Alternativenews.org 04.01.2012
Una lettera per Gaza dalla freedom Flotilla della scorsa estate (foto: Mya Guarnieri)
di Michael Warschawski
Per il momento le rivoluzioni arabe hanno emarginato la questione palestinese. Per la prima volta in oltre mezzo secolo, l’agenda del mondo arabo – sia quella dei governi che quella dei popoli – non è determinata dal conflitto israelo-palestinese, ma dalle difficoltà sociali e politiche che si trovano ad affrontare: la povertà, lo sviluppo economico e la democrazia. E quando la questione palestinese viene emarginata, la Striscia di Gaza viene sospinta al margine dei margini.
Il vecchio complotto israelo-americano di separare Gaza dalla West Bank è riuscito, sia sul piano sociale che su quello politico. Nella West Bank c’è una ripartizione del lavoro tra il controllo militare israeliano e l’amministrazione palestinese, e una divisione territoriale tra le aree delle colonie (che comprendono il 50% della West Bank) e le città palestinesi parzialmente autonome; a Gaza, invece, il regime militare israeliano sembra che se ne sia andato. Tuttavia, l’occupazione israeliana non è cessata, non lo permettono lo spazio per un territorio liberato – ha peggiorato solo una situazione già disperata: 1,5 milioni di persone, tra cui donne e bambini, per circa sei anni sono state sottoposte a un assedio che si è intensificato, trasformando Gaza in quella che è stata giustamente chiamata un campo di concentramento di massa. Non c’è possibilità alcuna di ingresso né di uscita ad eccezione dei casi “umanitari”, così come non possono svilupparsi legami commerciali.
E’ vero che a seguito della rivoluzione di primavera in Egitto, si è formata una piccola crepa nel blocco. Il confine con l’Egitto non è più chiuso ermeticamente. Ma siamo ancora lontani dalla fine dell’assedio e neppure più vicini alla realizzazione dell’impegno esplicito di Israele per un “passaggio sicuro” tra la West Bank e la Striscia di Gaza.
Ma l’Autorità Palestinese non sembra essere eccessivamente addolorata da tale separazione e si è dimostrata capace di scrollarsi di dosso la responsabilità del destino degli abitanti di Gaza, una maggioranza dei quali non sono grandi sostenitori del Presidente dell’AP, Mahmoud Abbas, e del suo Primo Ministro Salam Fayyad. Sembra inoltre che la leadership di Hamas, a Gaza, speri di apparire come un governo funzionante e, nel periodo di tempo che precede le elezioni, si mostra all’altezza di essere in grado di vincerle. Hamas sta pure cercando di essere inserito indirettamente in qualsiasi futuro negoziato politico con lo stato di Israele.

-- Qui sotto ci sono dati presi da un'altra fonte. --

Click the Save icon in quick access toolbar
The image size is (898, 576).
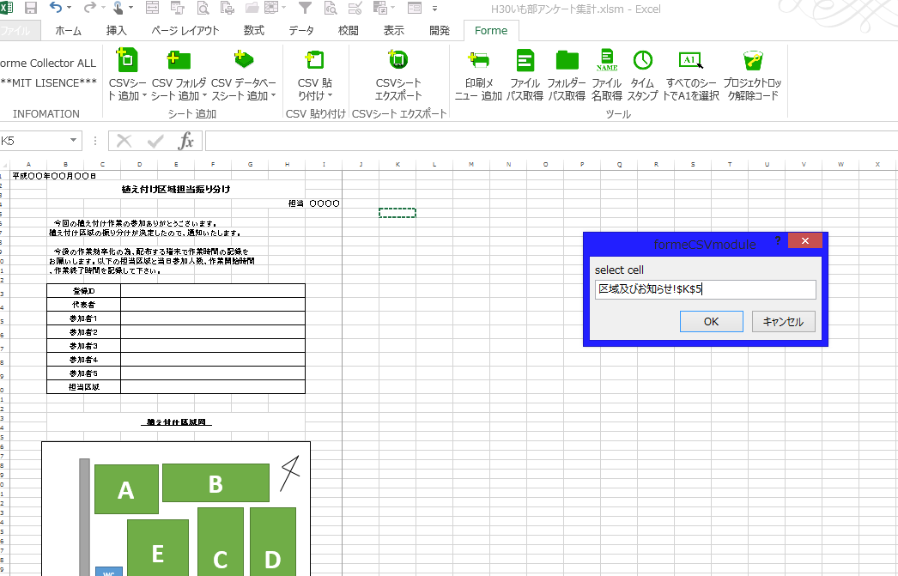pyautogui.click(x=31, y=9)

Tuttavia, in seguito alle politiche israeliane di rifiuto nei confronti dei negoziati con i palestinesi, è altamente improbabile che si giunga a trattative significative, e il crudele assedio di Gaza si trascinerà per le lunghe. Questo fatto, e non le sterili manovre diplomatiche dell’AP alle Nazioni Unite, deve determinare l’agenda del movimento di solidarietà mondiale. Si deve ottenere che la striscia di Gaza e suoi abitanti riescano a liberarsi dalla marginalità in cui sono stati sospinti intenzionalmente non solo dai governi israeliani, anche dai capi dell’Autorità Palestinese.

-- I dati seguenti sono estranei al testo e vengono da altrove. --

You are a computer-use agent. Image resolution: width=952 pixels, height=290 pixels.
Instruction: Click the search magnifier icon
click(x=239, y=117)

L’accordo tra Hamas e Fatah, mediato dall’Egitto, offre un barlume di speranza e probabilmente aiuterà a ricucire la frattura tra Gaza, la West Bank e le varie fazioni del movimento nazionale palestinese. Israele farà tutto quanto in suo potere per sabotare questo accordo, tra le altre tattiche, incrementando il bombardamento di Gaza e forse dando perfino inizio ad un attacco militare generale, simile all’Operazione Piombo Fuso del 2008-2009. Tuttavia, la sfida alla quale devono far fronte i palestinesi non consiste nella fermezza degli abitanti della Striscia di Gaza, che hanno dimostrato di poter affrontare qualsiasi cosa Israele lanci contro di loro, ma nella capacità dell’AP della West Bank di resistere alla pressione internazionale che cercherà di porre fine all’accordo di riconciliazione.
Tutto il mondo arabo, in milioni hanno manifestato sotto lo slogan “vattene”. Giovani palestinesi, donne e uomini di Ramallah, Bethlehem e della Striscia di Gaza, hanno manifestato sotto lo slogan “unitevi”. Questo grido dovrebbe guidare la leadership palestinese e le sue diverse fazioni.